As we read that the full-court press is on for the funding of the coming Barack Obama Memorial Hall (or some such impressive title), just like the Nixon Institute of Justice (or the Bush Baby House of Pabulum), even a half-assed-educated citizen (most of us, obviously) has to wonder exactly what will be remembered and celebrated for the further glory of the "greatest democracy ever founded" (or something).
Not to mention even more millions from the wealthy wasted.
Thomas Frank (the Voltaire of our times) gives it a pretty good go in the essay below. Its implications, unfortunately (for the country and its taxpayers), reveal the lack of any vision or action taken on their behalf by the Obama administration, whose talents actually were found to lie elsewhere. And a very good explanation of why Dem (not that many so Dim any longer) candidates are moving away rapidly from the Obama embrace.
Sunday, Jul 20, 2014
Right-Wing Obstruction Could Have Been Fought: An Ineffective and Gutless Presidency’s Legacy Is Failure
Yes, we know, the crazy House.

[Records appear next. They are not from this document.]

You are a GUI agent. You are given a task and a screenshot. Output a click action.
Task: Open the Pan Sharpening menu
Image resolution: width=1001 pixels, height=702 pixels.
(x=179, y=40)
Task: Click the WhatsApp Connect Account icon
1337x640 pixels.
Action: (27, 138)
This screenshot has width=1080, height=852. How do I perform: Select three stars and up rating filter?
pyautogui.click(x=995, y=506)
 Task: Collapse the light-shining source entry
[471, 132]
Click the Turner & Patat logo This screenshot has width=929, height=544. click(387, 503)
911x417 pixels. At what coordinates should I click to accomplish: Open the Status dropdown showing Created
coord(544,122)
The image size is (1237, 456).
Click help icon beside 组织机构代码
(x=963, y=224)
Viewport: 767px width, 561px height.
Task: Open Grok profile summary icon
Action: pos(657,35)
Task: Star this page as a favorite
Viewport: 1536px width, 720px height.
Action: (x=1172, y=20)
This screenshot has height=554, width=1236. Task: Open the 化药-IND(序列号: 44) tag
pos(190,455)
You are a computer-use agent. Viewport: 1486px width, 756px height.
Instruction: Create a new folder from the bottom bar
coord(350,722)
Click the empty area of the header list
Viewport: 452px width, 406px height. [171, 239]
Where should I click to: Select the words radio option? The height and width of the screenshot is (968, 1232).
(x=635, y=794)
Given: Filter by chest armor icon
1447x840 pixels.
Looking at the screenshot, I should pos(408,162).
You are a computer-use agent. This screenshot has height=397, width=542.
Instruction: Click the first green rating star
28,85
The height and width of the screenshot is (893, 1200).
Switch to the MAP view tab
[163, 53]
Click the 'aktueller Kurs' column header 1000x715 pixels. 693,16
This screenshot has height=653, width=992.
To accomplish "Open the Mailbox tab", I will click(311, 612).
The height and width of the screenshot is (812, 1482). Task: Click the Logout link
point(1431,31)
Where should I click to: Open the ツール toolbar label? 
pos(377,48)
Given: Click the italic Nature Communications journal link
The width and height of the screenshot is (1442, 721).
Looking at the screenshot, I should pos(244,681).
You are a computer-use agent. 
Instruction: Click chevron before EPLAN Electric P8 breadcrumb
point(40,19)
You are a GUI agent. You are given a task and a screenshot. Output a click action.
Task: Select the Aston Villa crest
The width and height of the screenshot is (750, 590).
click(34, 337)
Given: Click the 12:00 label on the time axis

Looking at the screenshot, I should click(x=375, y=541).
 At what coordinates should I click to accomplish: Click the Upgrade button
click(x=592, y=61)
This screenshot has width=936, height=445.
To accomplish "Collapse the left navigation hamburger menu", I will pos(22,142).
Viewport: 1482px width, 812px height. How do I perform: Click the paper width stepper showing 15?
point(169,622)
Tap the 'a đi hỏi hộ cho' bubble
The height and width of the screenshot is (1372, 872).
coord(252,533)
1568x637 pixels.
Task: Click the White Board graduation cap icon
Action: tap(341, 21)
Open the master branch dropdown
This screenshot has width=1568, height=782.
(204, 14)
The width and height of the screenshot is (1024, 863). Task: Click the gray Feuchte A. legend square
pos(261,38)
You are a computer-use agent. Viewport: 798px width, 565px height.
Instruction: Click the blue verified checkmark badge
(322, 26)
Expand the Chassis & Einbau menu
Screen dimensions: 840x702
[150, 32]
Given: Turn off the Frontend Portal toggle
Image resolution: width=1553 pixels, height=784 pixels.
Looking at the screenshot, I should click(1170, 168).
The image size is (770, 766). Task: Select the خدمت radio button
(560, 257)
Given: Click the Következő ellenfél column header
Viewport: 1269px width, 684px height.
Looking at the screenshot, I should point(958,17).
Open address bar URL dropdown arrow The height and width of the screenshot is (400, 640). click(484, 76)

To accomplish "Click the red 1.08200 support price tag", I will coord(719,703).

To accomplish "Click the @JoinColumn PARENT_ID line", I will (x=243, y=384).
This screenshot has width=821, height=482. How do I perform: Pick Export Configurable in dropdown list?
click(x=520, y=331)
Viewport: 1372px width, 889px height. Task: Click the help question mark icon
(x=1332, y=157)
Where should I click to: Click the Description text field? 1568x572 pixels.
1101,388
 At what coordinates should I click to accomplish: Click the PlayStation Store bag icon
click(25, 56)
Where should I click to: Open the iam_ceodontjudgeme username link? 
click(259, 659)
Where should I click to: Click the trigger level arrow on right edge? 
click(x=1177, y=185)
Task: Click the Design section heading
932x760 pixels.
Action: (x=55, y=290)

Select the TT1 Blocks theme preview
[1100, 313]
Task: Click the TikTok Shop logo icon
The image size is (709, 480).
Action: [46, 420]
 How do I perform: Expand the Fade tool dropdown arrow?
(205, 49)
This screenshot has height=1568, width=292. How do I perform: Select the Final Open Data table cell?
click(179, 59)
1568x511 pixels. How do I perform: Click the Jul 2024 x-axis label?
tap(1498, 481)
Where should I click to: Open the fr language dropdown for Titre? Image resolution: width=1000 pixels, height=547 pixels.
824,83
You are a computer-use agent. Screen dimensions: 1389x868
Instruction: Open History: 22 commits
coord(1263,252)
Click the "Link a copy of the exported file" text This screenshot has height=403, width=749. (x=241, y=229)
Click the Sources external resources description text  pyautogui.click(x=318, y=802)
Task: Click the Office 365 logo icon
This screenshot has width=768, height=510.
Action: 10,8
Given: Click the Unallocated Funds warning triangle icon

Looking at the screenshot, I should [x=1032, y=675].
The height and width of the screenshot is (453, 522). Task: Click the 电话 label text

But we were promised hope and change on big issues. We got no vision and less action.
Thomas Frank
Predicting the future course of American politics is a lively and flourishing vocation. Guessing how future generations will commemorate present-day political events, however, is not nearly as remunerative. In the interest of restoring some balance to this tragic situation, allow me to kick off the speculation about the Obama legacy. How will we assess it? How will the Barack Obama Presidential Library, a much-anticipated museum of the future, cast the great events of our time?
In approaching this subject, let us first address the historical situation of the Obama administration. The task of museums, like that of history generally, is to document periods of great change. The task facing the makers of the Obama museum, however, will be pretty much exactly the opposite: How to document a time when America should have changed but didn’t.
Its project will be to explain an age when every aspect of societal breakdown was out in the open and the old platitudes could no longer paper it over — when the meritocracy was clearly corrupt, when the financial system had devolved into organized thievery, when everyone knew that the politicians were bought and the worst criminals went unprosecuted and the middle class was in a state of collapse and the newspaper pundits were like street performers miming “seriousness” for an audience that had lost its taste for mime and seriousness both.
It was a time when every thinking person could see that the reigning ideology had failed, that an epoch had ended, that the shitty consensus ideas of the 1980s had finally caved in — and when an unlikely champion arose from the mean streets of Chicago to keep the whole thing propped up nevertheless.
The Obama team, as the president once announced to a delegation of investment bankers, was “the only thing between you and the pitchforks,” and in retrospect these words seem not only to have been a correct assessment of the situation at the moment but a credo for his entire term in office. For my money, they should be carved in stone over the entrance to his monument: Barack Obama as the one-man rescue squad for an economic order that had aroused the fury of the world. Better: Obama as the awesomely talented doctor who kept the corpse of a dead philosophy lumbering along despite it all.
The Age of the Zombie Consensus, however poetic it sounds, will probably not recommend itself as a catchphrase to the shapers of the Obama legacy. They will probably be looking for a label that is slightly more heroic: the Triumph of Faith over Cynicism, or something like that. Maybe they will borrow a phrase from one of the 2012 campaign books, “The Center Holds,” and describe the Obama presidency as a time when cool, corporate reason prevailed over inflamed public opinion. Barack Obama will be presented as a kind of second FDR: the man who saved the system from itself. That perhaps the system didn’t deserve saving will be left to some less-well-funded museum.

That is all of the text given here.